📖 Fotheidil Speech-to-Text Service
Overview
The Fotheidil recognition service provides speech-to-text for long-form audio and video files with the following features:
- Speaker diarization (speaker segmentation)
- Capitalisation and punctuation restoration
- GPU-accelerated ASR and Diarization for efficiency and accuracy
The service takes a pre-processed .wav file (downsampled and converted by the frontend) and returns a transcript enriched with speaker information and restored text formatting.
System Architecture
The system is distributed across two servers:
🖥️ Banba
- Host:
phoneticsrv3.lcs.tcd.ie - IP:
134.226.98.116 - Role: GPU-accelerated diarization & ASR (NeMo + Pyannote), FastAPI backend, MarianMT CPU translation.
Docker image is built with requirements for NeMo and Pyannote using the following Dockerfile:
FROM nvcr.io/nvidia/nemo:24.09
# Install OS dependencies
RUN apt-get update && apt-get install -y \
ffmpeg \
sox \
&& rm -rf /var/lib/apt/lists/*
RUN pip install torch==2.4.0 torchaudio==2.4.0 torchvision --index-url https://download.pytorch.org/whl/cu121
# Install Python packages
RUN pip install pyannote.audio fastapi uvicorn python-multipart
# Copy your FastAPI app into the container
WORKDIR /media/storage/liam/nemo
COPY diarize_asr_capt_fastapi_fotheidil_output_error_handling.py .
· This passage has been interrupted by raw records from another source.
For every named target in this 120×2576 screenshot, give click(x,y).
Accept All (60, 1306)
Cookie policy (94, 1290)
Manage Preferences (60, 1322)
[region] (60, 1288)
COPY FastConformer-Hybrid-Transducer-CTC-BPE-lr5-NEST-train_unlabelled_mwer-0.1_min_dur_1.0_remove_duplicates_remove_tg4_27may25-averaged.nemo .
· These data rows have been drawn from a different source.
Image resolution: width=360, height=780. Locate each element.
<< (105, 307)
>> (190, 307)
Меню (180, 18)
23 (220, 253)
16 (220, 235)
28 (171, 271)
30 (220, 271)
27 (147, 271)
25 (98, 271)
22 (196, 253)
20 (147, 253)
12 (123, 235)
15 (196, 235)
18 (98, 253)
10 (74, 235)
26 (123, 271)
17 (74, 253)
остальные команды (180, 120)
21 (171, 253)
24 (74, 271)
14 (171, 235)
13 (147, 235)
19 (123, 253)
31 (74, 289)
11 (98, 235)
# Run FastAPI when container starts
CMD ["python", "diarize_asr_capt_fastapi_fotheidil_output_error_handling.py"]
The Docker image is run in conjunction with MarianMT server for C&PR using the following systemd service.
[Unit]
Description=Fotheidil Automatic Docker Container
After=network.target docker.service
Requires=docker.service
[Service]
Restart=always
# Optional: restart delay to avoid rapid crash loops
RestartSec=10s
# Start MarianMT server first, so that the subsequent fastAPI server can establish a connection with port 10001
ExecStartPre=/bin/bash -c 'cd /media/storage/liam/CaptPunct_MT && bash marian_server_batch.sh & sleep 5'
ExecStart=/usr/bin/docker run \
--rm \
--gpus all \
--ipc=host \
--add-host=host.docker.internal:172.17.0.1 \
--ulimit memlock=-1 \
--ulimit stack=67108864 \
-p 8000:8000 \
--name fotheidil-automatic \
fotheidil-automatic
ExecStop=/usr/bin/docker stop -t 10 fotheidil-automatic
# Optional: set limits
LimitNOFILE=65536
[Install]
WantedBy=multi-user.target
- Frameworks: FastAPI, Docker, MarianMT
- Port:
8000 - Endpoint:
@app.post("/generate_transcripts")
🖥️ Recognition
- Host:
proxmox - IP:
10.0.0.8 - Role: API frontend, audio preprocessing, manages tunneling to Banba.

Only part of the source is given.